Poderia pensar-se que aquele é um ambiente propício ao surgimento de ideias, dada sugestão que o álcool e a noite têm para o pensamento fora da caixa. Mas Fernando afasta esse cenário: “95 por cento das minhas ideias… até diria mais – 99% das minhas ideias tenho-as completamente sóbrio”. Aos 42 anos, Alvim ainda tem muita coisa para fazer, “cada vez com mais ideias”, e não se vê a abrandar. Acima de tudo, procura histórias. É isso que tem ouvido durante 15 anos de “Prova Oral” e tantos mais de convivências com “pessoas mais inteligentes” do que o próprio.

Alvim vai olhando para o telemóvel ao longo da conversa. Devia estar a escolher sardinhas para nomear os trabalhos vencedores do concurso Sardinhas 2017, para as Festas de Lisboa.
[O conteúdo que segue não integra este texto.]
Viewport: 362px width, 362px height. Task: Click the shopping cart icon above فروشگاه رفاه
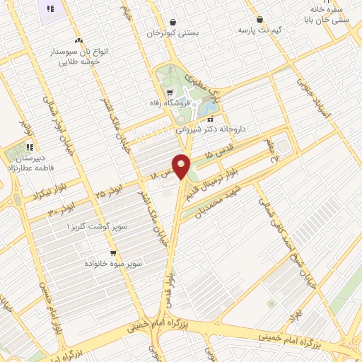170,92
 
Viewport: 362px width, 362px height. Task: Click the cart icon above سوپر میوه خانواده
113,252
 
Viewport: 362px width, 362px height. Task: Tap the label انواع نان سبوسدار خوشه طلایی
77,56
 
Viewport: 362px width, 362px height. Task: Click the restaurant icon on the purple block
49,8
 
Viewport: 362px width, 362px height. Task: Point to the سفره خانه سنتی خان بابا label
326,16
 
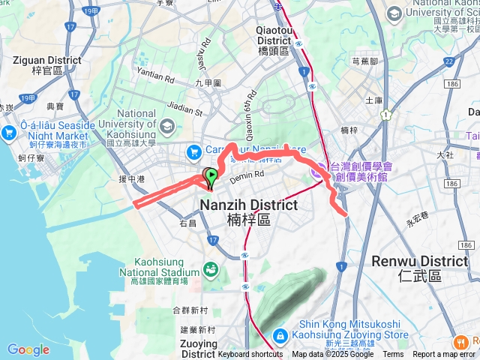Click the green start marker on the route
coord(212,177)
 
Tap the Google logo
coord(28,350)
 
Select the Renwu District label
coord(419,262)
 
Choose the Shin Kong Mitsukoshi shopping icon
coord(280,335)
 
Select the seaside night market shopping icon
coord(10,133)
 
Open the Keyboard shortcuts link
coord(250,355)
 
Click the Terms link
coord(393,355)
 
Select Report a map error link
coord(444,355)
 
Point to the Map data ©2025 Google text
coord(332,355)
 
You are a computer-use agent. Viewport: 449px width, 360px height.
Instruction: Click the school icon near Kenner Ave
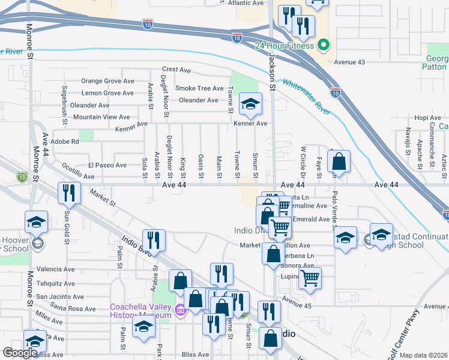coord(250,104)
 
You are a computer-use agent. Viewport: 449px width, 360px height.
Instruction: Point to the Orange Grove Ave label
coord(108,81)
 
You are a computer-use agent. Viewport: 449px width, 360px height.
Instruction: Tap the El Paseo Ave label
coord(107,165)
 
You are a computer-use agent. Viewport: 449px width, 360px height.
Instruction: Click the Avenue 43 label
coord(350,62)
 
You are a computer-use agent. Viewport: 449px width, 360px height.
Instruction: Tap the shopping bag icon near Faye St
coord(339,161)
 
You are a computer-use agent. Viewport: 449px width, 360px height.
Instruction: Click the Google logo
coord(20,353)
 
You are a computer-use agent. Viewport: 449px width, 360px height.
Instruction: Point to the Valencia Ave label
coord(55,269)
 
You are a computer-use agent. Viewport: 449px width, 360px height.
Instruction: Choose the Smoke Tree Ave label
coord(199,88)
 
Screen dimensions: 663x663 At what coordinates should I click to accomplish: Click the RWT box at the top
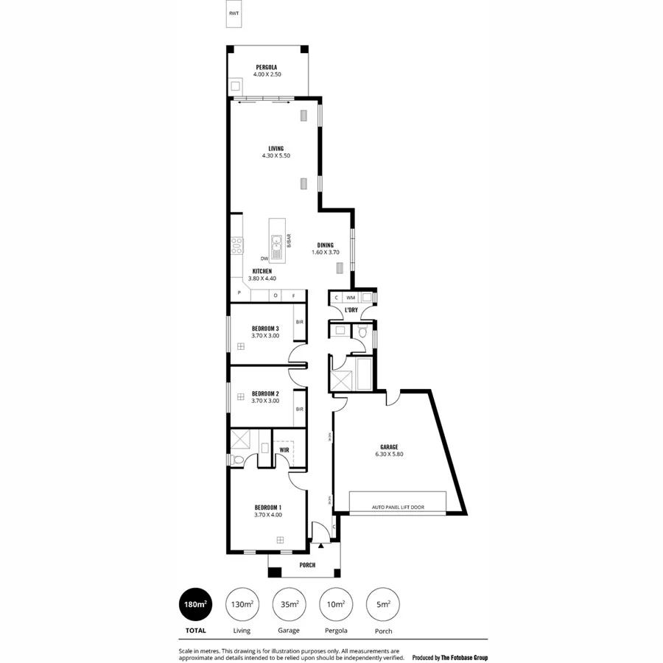tap(234, 15)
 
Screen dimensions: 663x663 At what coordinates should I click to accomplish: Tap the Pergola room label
tap(267, 67)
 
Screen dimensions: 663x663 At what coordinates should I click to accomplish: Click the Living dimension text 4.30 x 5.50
tap(276, 156)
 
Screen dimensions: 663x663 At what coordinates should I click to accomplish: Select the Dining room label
tap(325, 245)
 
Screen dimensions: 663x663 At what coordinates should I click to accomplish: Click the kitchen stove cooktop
tap(236, 245)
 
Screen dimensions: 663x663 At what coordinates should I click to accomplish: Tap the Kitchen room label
tap(262, 271)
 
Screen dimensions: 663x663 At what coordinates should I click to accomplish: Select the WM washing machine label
tap(351, 298)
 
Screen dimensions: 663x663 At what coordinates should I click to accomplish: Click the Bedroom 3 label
tap(264, 328)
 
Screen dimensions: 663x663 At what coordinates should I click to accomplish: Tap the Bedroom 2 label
tap(264, 393)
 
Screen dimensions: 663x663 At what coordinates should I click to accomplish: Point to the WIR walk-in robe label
tap(284, 449)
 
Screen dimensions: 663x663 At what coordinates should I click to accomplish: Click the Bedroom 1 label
tap(268, 508)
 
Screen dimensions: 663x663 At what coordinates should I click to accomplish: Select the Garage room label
tap(389, 447)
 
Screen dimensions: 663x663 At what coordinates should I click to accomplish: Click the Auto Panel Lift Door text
tap(398, 508)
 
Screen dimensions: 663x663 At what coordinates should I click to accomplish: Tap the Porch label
tap(307, 565)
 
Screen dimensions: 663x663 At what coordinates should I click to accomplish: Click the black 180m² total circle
tap(195, 605)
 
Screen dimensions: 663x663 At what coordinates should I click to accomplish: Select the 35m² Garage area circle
tap(289, 605)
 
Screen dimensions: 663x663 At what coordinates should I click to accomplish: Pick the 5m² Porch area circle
tap(383, 605)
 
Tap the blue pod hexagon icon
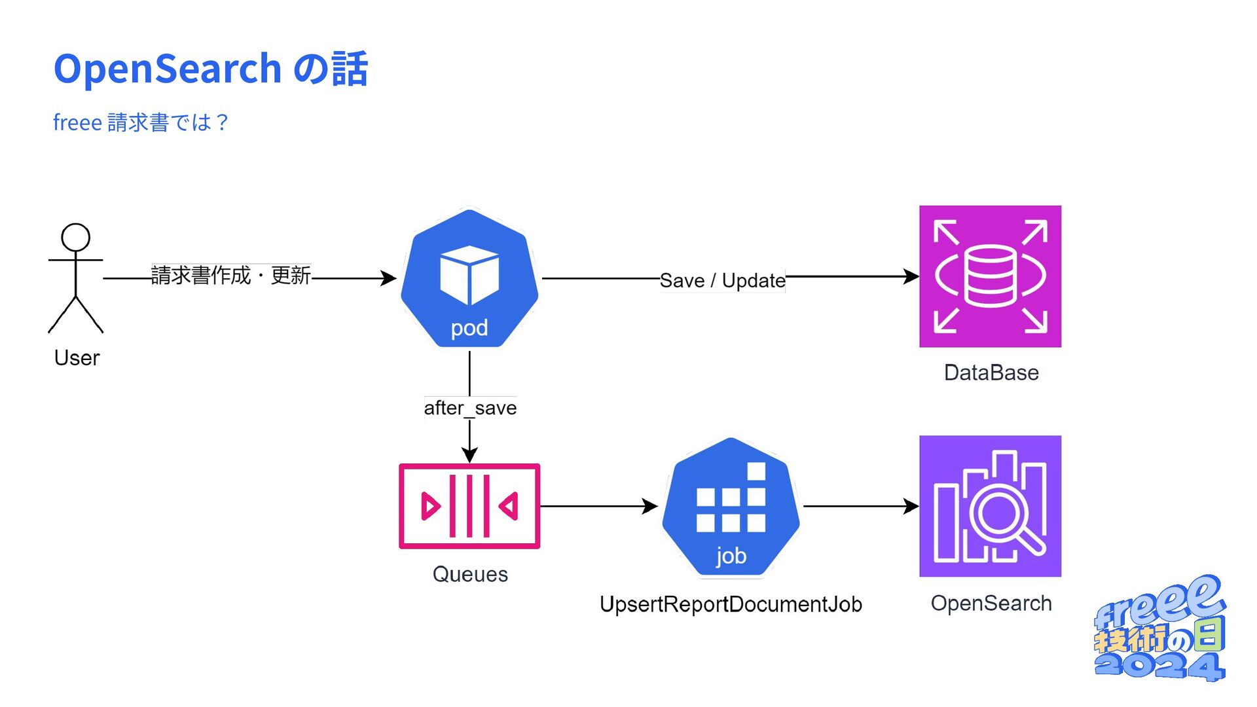(469, 278)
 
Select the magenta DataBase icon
(990, 276)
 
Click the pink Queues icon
(469, 506)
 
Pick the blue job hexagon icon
(731, 507)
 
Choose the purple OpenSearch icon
(990, 506)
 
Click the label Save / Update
(722, 280)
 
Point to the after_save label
(470, 408)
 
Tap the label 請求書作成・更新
(231, 275)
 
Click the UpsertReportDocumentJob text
(731, 604)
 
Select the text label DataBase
(991, 372)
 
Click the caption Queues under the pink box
(470, 574)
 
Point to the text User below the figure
(77, 358)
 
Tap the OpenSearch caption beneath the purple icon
(991, 603)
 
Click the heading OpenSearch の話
(211, 69)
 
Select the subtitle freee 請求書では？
(141, 122)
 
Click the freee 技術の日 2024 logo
(1159, 628)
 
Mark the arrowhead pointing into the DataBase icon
(911, 276)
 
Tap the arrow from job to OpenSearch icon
(861, 506)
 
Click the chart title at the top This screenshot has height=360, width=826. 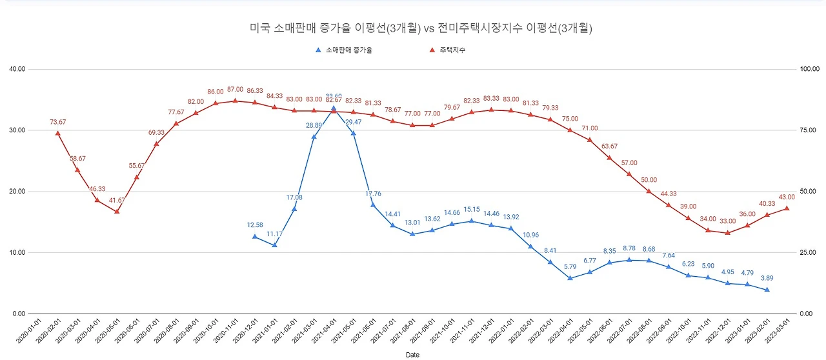421,28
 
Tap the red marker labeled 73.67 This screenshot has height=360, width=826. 58,134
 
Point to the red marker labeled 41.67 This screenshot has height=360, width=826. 117,211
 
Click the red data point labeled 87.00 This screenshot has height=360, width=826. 235,101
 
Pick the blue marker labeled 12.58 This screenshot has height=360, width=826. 255,237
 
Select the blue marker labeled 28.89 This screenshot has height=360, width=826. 314,137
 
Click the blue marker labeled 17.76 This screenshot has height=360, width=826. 373,205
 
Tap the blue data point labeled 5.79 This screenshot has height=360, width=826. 570,278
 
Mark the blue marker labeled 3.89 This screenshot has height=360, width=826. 767,290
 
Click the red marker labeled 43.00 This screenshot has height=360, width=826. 786,208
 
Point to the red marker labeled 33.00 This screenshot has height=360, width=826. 727,233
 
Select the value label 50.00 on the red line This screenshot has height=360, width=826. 649,180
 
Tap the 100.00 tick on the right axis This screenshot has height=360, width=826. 809,69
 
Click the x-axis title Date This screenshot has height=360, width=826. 412,355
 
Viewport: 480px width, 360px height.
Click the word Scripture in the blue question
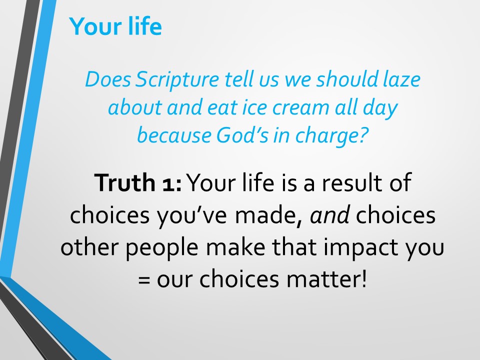178,80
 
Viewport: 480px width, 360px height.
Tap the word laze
402,80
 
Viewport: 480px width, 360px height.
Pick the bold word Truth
124,182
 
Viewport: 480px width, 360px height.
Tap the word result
352,182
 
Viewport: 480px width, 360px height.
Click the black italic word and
330,215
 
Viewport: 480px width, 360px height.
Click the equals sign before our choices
144,280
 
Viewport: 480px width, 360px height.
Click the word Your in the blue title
96,26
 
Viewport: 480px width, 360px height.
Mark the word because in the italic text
174,136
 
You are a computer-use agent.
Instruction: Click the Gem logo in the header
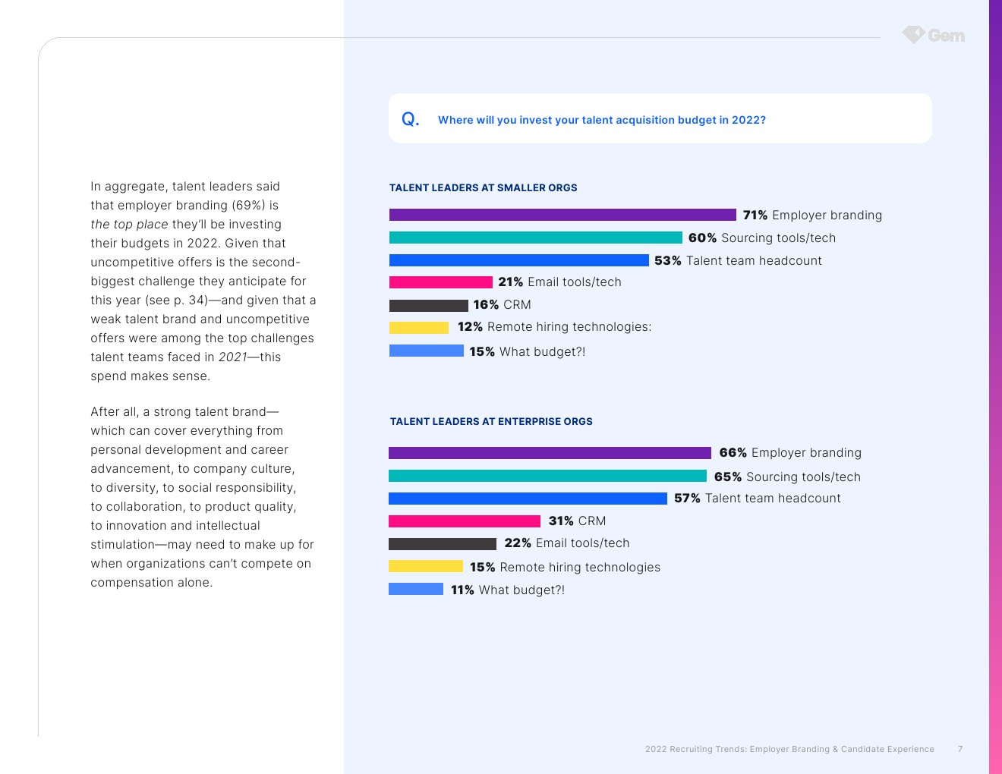(x=934, y=35)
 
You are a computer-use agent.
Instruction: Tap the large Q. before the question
(x=410, y=119)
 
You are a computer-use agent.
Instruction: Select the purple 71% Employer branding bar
(x=562, y=215)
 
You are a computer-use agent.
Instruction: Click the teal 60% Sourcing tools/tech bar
(x=535, y=238)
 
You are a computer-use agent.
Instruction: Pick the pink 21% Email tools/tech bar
(x=440, y=282)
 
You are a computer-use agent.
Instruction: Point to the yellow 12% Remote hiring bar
(x=418, y=328)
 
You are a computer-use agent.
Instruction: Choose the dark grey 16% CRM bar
(x=428, y=305)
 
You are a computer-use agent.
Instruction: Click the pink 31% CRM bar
(x=464, y=521)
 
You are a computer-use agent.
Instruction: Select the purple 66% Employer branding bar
(x=550, y=453)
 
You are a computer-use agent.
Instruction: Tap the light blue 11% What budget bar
(x=415, y=589)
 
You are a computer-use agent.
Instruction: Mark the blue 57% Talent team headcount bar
(x=528, y=499)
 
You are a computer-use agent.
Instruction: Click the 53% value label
(x=668, y=260)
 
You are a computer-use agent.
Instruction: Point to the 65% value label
(x=727, y=477)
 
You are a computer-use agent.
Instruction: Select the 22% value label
(x=518, y=543)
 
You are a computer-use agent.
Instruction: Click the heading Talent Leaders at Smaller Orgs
(x=483, y=187)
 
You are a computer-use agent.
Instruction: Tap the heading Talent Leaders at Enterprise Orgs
(x=491, y=421)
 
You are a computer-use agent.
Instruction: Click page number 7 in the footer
(x=960, y=749)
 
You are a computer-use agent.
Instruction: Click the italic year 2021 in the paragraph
(x=232, y=357)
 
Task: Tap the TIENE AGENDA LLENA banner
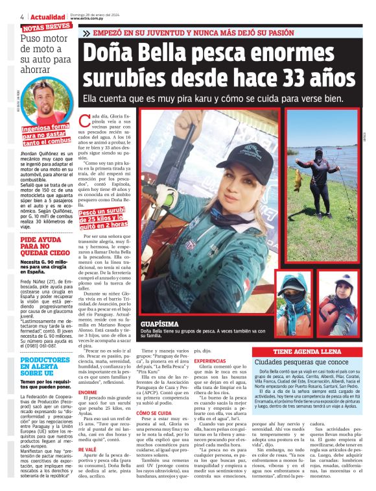tap(310, 351)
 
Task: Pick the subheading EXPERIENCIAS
tap(210, 360)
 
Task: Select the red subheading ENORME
tap(87, 392)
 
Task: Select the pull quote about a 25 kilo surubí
tap(107, 217)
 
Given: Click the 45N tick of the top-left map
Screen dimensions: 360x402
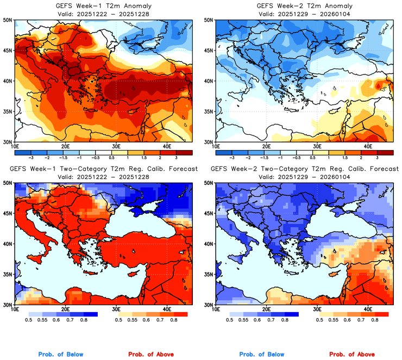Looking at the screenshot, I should click(x=8, y=51).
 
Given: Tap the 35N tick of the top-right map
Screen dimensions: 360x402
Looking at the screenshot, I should click(x=210, y=111).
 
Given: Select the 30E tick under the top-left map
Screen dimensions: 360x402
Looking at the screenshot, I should click(x=116, y=146).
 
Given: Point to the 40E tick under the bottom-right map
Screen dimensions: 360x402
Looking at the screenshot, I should click(x=368, y=309).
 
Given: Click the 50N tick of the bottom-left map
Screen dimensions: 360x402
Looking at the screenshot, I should click(x=8, y=183).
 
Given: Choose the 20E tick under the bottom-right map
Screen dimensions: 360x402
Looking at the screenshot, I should click(x=266, y=309).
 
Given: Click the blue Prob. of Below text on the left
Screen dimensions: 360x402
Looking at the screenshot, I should click(x=61, y=355).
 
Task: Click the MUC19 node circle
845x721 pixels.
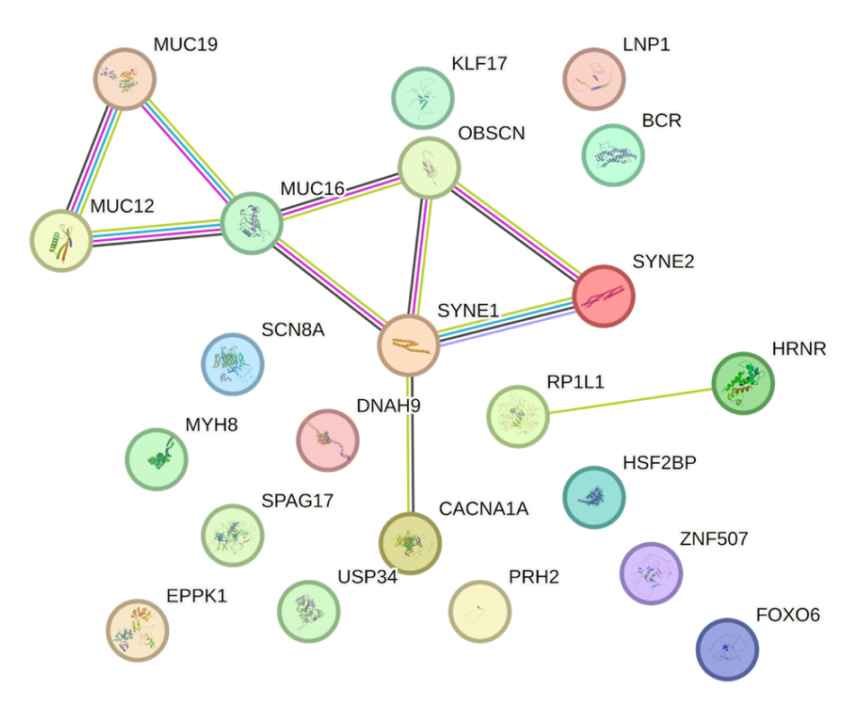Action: [x=126, y=79]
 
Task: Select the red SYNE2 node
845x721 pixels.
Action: [x=603, y=296]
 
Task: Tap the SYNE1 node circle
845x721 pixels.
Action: [x=407, y=345]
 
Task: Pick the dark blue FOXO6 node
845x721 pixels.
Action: [x=726, y=648]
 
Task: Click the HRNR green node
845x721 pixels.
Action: [x=742, y=383]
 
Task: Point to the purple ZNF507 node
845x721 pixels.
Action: [x=651, y=574]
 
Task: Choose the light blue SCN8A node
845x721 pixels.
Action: [x=232, y=364]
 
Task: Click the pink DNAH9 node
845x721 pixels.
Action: [x=327, y=440]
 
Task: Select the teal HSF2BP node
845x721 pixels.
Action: [x=593, y=496]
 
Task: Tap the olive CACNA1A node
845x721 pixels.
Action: [x=409, y=543]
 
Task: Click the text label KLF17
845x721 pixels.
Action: [x=479, y=64]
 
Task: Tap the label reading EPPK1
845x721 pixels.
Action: [x=197, y=596]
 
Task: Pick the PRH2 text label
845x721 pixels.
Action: [x=534, y=577]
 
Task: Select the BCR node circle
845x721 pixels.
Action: [x=613, y=155]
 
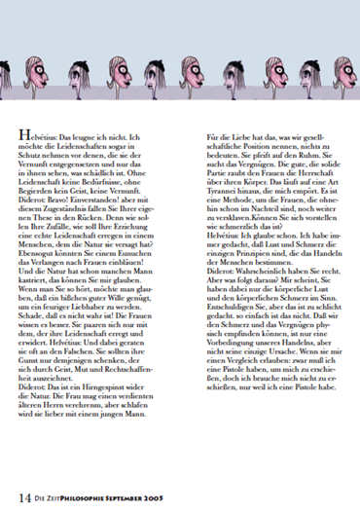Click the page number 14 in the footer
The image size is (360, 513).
pos(22,496)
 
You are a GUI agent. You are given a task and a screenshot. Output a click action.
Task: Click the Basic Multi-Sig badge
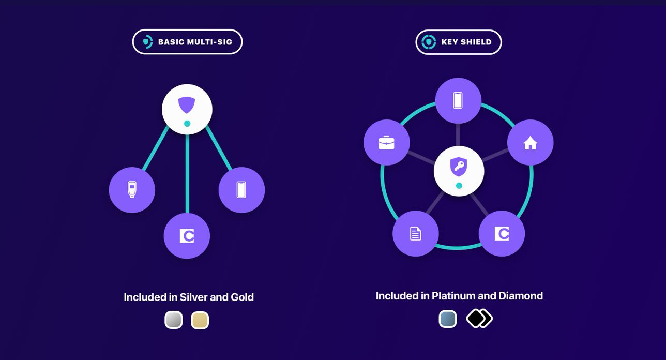187,42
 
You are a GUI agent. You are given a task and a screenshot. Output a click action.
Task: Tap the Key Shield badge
458,42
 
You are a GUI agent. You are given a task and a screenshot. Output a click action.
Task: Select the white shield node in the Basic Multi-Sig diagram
187,109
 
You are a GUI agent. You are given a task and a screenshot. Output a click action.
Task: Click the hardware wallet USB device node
132,190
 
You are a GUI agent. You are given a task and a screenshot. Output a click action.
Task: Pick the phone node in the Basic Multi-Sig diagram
241,190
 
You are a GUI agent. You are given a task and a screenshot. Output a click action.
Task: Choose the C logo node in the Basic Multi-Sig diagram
187,236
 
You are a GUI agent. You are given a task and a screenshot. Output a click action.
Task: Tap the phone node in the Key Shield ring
458,100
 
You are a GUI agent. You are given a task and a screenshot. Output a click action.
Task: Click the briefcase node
387,142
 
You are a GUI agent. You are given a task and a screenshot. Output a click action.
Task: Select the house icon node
530,142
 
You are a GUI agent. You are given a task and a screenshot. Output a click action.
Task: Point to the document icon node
416,233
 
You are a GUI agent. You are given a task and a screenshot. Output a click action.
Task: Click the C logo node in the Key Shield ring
502,233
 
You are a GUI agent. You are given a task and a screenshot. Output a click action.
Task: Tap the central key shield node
459,170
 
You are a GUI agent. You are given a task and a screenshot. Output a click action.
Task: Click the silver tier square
174,320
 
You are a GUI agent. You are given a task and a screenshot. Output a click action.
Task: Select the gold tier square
200,320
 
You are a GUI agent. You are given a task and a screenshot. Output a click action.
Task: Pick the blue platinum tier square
448,319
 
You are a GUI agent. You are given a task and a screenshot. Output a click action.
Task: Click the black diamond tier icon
479,319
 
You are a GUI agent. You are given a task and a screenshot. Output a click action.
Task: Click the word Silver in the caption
193,297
Como um dos jurados, tem de dar a sua opinião sobre quais lhe apelam mais esteticamente. Seguimos então para o S. Jorge, como havia sugerido, mas não sem antes perceber como é que um apresentador de TV não vê televisão.

“Isso acontece porque tive de escolher entre ver televisão ou ler livros; optei pelos livros. É aquilo que eu faço no tempo em que não estou a ver TV: Leio livros, estou na internet e tenho uma vida, achei que devia ter uma vida… não dá para fazer as três diariamente”, afirma. “A televisão faz parte da minha vida porque é um dos meus empregos, mas não faz enquanto espectador, o que é mau, porque devia ver mais para perceber melhor o meio”.
Fernando Alvim empresta um capacete ao fotógrafo e o jornalista segue em veículo próprio. São 365 dias por ano a andar de mota, conta Alvim. Rapidamente estamos com os colegas da organização, que recebem um pedido de desculpas pelo lapso de agenda. Na sala deparamo-nos com 33 sardinhas desenhadas e já selecionadas entre milhares submetidas a concurso. “São todas muito boas… são todos muito giras”.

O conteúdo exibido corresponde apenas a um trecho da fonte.